課長のあそこ11

 課長は、商売道具のカッターナイフをもって、辞表を提出いたしました。

 辞表はただちに受理されて、その日のうちに課長は退職金をもって、

「おまえといっしょに、店をひらこう! 銀座の店だ! おまえのオブジェを売る、ギャラリーをいっしょに経営しよう」と、いいました。「ギャラリーは、日本語で【画廊】だぞ」

 課長は、からから笑いました。

 ベッドの上で。なんども、なんども、やせた手足を、のばしつつ。

 わたしは「はい」と、返事しました。

 それからです。
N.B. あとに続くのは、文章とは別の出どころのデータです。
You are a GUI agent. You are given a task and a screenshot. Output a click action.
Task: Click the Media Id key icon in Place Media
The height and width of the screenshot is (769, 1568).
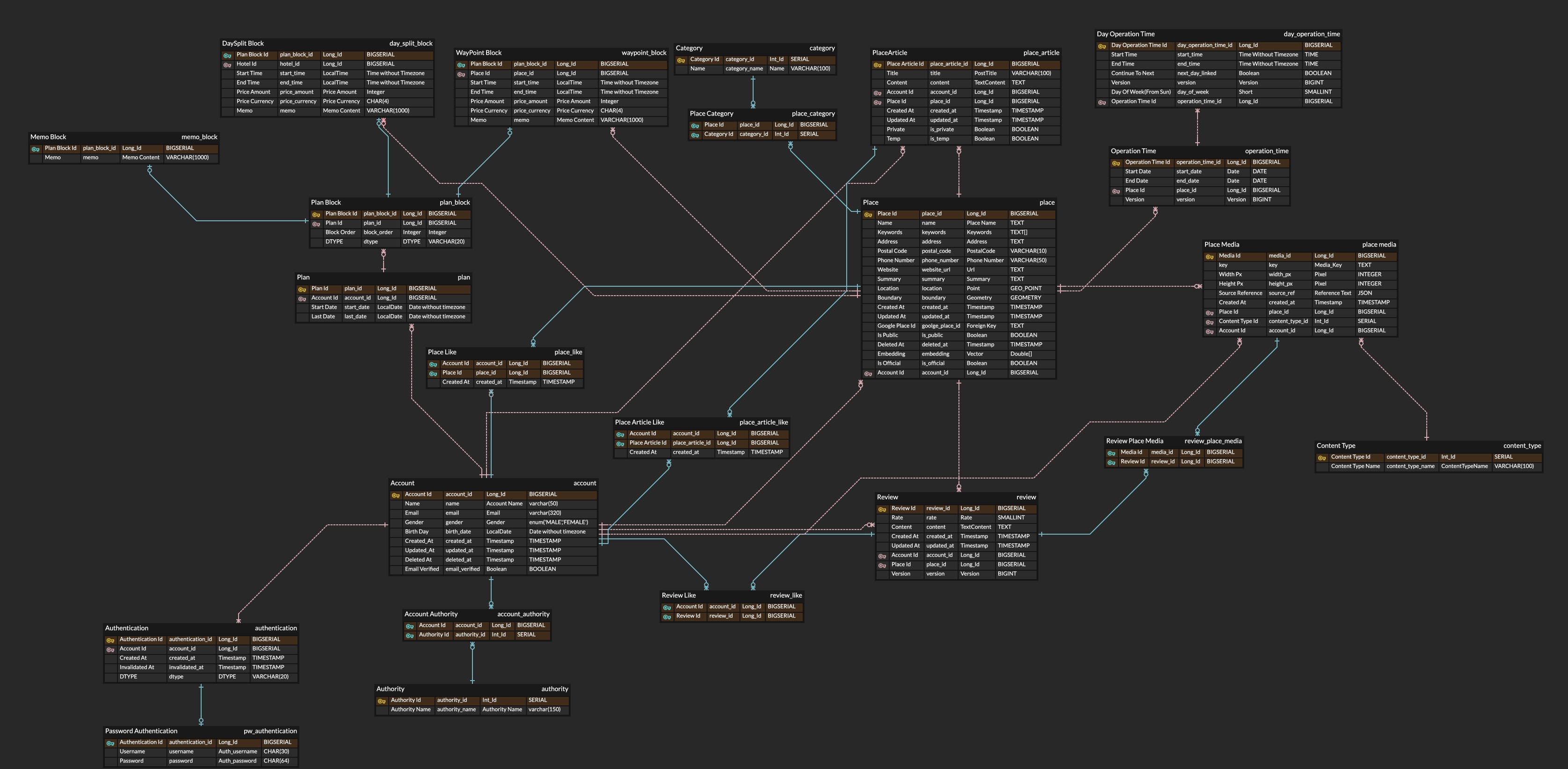1210,256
わたしと課長が共同経営者となって、かねてより(わたくしが、キャバ嬢をしていたときに、見つくろっておいた)東銀座の物件を、押さえたのは。

 賃料のウン十万円と敷金その他は、課長の退職金と、わたしのスズメの涙の貯金を、気前よく、つぎこみました。

 わたしはちょっと悲しかったけど、課長は「えいえいおー!」と、こぶしを高くかかげて、意気軒昂(いきけんこう)。
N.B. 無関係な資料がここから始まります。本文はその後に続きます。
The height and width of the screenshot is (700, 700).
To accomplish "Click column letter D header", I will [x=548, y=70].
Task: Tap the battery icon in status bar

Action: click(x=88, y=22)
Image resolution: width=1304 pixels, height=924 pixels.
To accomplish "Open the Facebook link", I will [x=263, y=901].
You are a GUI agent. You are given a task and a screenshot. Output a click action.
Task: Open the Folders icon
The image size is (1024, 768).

 第2の人生に飛びこむ課長の、元気だけが、光りました。

「やっていけるだろうか? 東銀座で? 芸術のセンスは、さほどない、わたしが作ったオブジェが売れるだろうか?」

 このような疑問は、課長にまったくないようでした。

「クヨクヨしたって、はじまらない。矢は放たれた。えいえいおー! えいえいおー!」ワイシャツをぬぎすて、ポロシャツの袖からのぞく課長の右腕は、ずいぶん、やせておりました。

 日のあたらない、会社の暗い事務室で、カッターナイフを手に、黙々と、郵便物の開封作業をしていた課長の両手は、生白く、まるでキノコのようでした。

 あの、なよなよとした、それでいて、妙に、噛みごたえのあるエノキダケ。……に、そっくりです。

 そんなわたしの心配をよそに、課長は両手を腰にあてました。

「さあ。入れものは、ととのったから、あとは、売りもののオブジェを並べるだけだ。きみのオブジェを見せてくれ」

 わたしは、川でひろってきた、石を見せました。